For a short period of time I served on our local Water Conservation Committee and about 5 years ago we spent about $14 million to improve our water treatment facilities and now most of our schools and golf courses use treated wastewater. And our community water conservation programs have resulted in a further 23% reduction of water conservation.
Your desired rate increase on farmers of from $160 to $900 to me to be some type of punitive reverse psychology rate hike technique which for the most part has been shown to be ineffective and will raise the cost of food for everyone which really accomplishes nothing. You do not motivate people by punishing them. That just creates more division between the people and angers everyone involved who need to be working together to accomplish some goal. It is pure insanity for charge some Arizona farmer a high price for water from the Colorado River when the people in California who get their water from that same river and are still watering their lawns. It’s insanity for the Indian tribes to suck water out of the Colorado River to flood alfalfa fields while people are still using evaporative coolers instead of high efficiency AC units. We have had far too much division over the last 8 years or so and it seems that most conversations on the internet sound more like hate speech than people looking for solutions. If you want to create a level playing field that ends up creating an effective water conservation plan for the Southwestern U.S. then EVERYONE from the President on down needs to be involved. The American people once worked together to solve problems. Now it seems we just fight and call people names.
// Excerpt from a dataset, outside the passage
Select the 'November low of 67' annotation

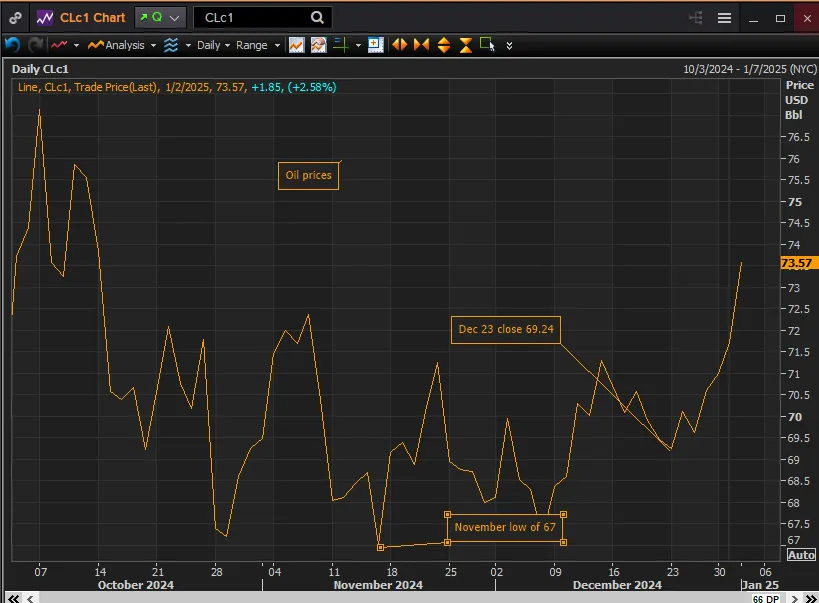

So here are some of my solutions.
1. Build no more coal, natural gas, nuclear or any other type of power plant that uses water to cool the power plant.
2. Remove all Air Conditioning or Heat Pump units from the roofs of homes. Installing AC units on the roofs of homes reduces their efficiency by not less than 10% and results in more energy from power plants.
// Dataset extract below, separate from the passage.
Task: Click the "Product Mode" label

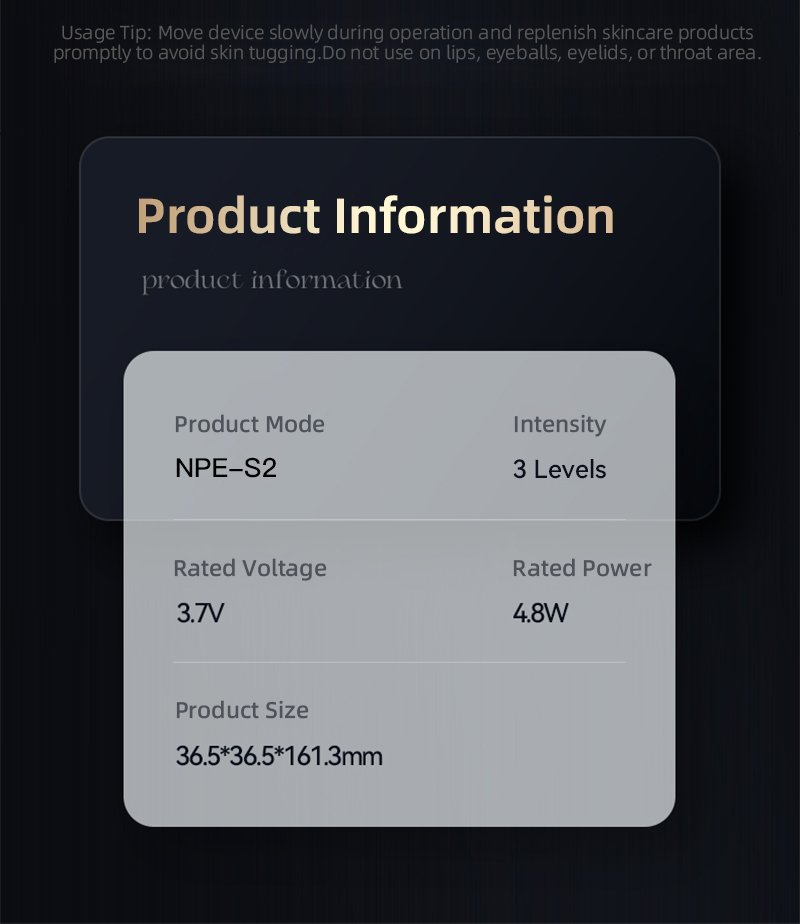Action: point(249,424)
3. Eliminate the manufacturing of the upright washing machine and only sell horizontal machines. This would save millions and millions of gallons of water
4. Require all pool builders to install an automated pool cover mechanism to reduce evaporation.
5. Start stressing the need to conserve water and the beauty of decorative low water consuming landscaping in every city by promoting decorative rock and low water plants.
6. Begin the manufacturing of only “inverter style” AC/Heat Pump units which are 50% more efficient than old reciprocating or scroll compressor units. This should be combined with number 9.
7. Plan and advertize that water rates for homes with laws will have their water rates increased 10% per year for the next 10 years. These rate increases would begin in 4 years. This does NOT prevent someone from having a lawn if they want one. They are just going to pay more.
8. Meet with all of the Indian tribes and establish reasonable transition plans to better water conservation.
9. Stop the manufacturing of evaporative coolers which can use up to 12 gallons of water per hour. Replace these evaporative coolers with 20-23 SEER High Efficiency AC/Heat pump ground mounted units. The homeowners will end up paying less to maintain a comfortable temperature level in their homes.
Get the point? It’s not just about the farmers! It’s “we the people” who need to make this happen and of course our farmers can become more efficient. But raising their water rate more than 5 times is not what I consider to be a valid solution.